[Python-Dev] PEP 3333: wsgi_string() function

Fri Jan 7 06:12:16 CET 2011

At 04:00 PM 1/6/2011 -0800, Raymond Hettinger wrote:
>Can you please take a look at
><http://docs.python.org/dev/whatsnew/3.2.html#pep-3333-python-web-server-gateway-interface-v1-0-1>http://docs.python.org/dev/whatsnew/3.2.html#pep-3333-python-web-server-gateway-interface-v1-0-1
>to see if it accurately recaps the resolution of the WSGI text/bytes issues.
>I would appreciate any feedback, as it is likely that the whatsnew
>document will be most people's first chance to hear the outcome
>of the multi-year discussion.

Hi Raymond -- nice work there.  A few minor suggestions:

1. Native strings are used as the keys and values of the environ 
dictionary, not just as headers for start_response.

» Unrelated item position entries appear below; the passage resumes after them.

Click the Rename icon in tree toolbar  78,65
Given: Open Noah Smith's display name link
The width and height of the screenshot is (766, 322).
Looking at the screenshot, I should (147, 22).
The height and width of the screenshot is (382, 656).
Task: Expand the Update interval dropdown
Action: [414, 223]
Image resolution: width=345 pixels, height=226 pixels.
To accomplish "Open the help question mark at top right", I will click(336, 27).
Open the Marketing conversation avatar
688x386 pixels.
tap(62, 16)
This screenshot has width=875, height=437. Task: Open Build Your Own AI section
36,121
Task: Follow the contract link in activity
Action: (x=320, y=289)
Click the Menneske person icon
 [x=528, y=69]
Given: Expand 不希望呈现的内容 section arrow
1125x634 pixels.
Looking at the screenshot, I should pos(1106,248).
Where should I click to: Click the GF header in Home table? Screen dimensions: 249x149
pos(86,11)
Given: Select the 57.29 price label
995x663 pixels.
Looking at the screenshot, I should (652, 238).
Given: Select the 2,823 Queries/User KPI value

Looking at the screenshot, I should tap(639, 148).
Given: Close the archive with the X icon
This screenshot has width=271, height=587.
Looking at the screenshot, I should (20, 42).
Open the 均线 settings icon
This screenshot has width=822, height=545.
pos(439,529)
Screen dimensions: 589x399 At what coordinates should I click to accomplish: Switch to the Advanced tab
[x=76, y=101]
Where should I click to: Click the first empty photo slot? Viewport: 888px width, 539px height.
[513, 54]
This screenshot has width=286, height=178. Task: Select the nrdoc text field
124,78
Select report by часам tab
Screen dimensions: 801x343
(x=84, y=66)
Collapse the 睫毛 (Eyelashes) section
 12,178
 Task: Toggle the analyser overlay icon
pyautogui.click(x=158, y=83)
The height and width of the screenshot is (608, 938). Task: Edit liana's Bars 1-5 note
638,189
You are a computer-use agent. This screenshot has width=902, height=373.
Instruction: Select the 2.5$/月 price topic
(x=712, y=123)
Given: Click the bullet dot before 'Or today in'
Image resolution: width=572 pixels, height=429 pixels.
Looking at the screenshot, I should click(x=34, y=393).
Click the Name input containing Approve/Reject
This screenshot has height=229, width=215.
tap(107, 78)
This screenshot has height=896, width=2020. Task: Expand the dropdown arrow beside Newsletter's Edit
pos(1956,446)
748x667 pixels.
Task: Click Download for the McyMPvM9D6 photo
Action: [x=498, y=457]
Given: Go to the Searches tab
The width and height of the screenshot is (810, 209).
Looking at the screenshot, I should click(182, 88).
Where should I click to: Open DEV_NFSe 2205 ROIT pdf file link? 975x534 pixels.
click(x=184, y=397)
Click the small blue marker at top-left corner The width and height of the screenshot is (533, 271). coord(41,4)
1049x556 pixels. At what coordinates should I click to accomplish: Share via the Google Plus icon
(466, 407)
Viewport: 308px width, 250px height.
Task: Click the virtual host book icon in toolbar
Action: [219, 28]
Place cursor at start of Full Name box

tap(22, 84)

2. The read_environ() method is strictly for use with CGI-to-WSGI 
gateways, or for bridging other CGI-like protocols (e.g. FastCGI) to 
WSGI.  It is ONLY for server implementers, in other words, and the 
typical app developer is doing something terribly wrong if they are 
even bothering to read its documentation.  ;-)

3. The primary relevance of the "native string" type to an app 
developer is that when porting code from Python 2 to 3, they must 
still decode environment variable values, even though they are 
"already" Unicode.  If their code was previously dealing only in 
Python 2 'str' objects, then nothing really changes.  If they were 
previously decoding from environ str's to unicode, then they must 
replace their prior .decode('whatever') with 
.encode('latin1').decode('whatever').  That's basically it for 
porting from Python 2.

IOW, this design choice allows most HTTP header manipulating code 
(whether input or output) to be ported to Python 3 with a very 
mechanical change pattern.  Most such code is working with ASCII 
anyway, since normally both input and output headers are, and there 
are few headers that an application would be likely to convert to 
actual unicode anyway.

On output via send_response(), if an application is currently 
encoding an output header  -- why they would be, I have no idea, but 
if they are -- they need to add a re-encode to latin1.  (i.e., 
.encode('whatever').decode('latin1'))

IOW, a short 2-to-3 porting guide for WSGI:

* If you just used strings for headers before, that part of your code 
doesn't change.  (And if it was broken before, it's still broken in 
exactly the same way.  No new breakage is introduced. ;-) )

* If you encoded any output headers or decoded any input headers, you 
must take into account the extra latin1 step.  This is expected to be 
rare, since it's usually only SCRIPT_NAME and PATH_INFO that anybody 
would ever care about on input, and almost never anything on output.

* Values yielded by an application or sent via a write() call MUST be 
byte strings; The environ and start_response() MUST be native 
strings.  No mixing and matching.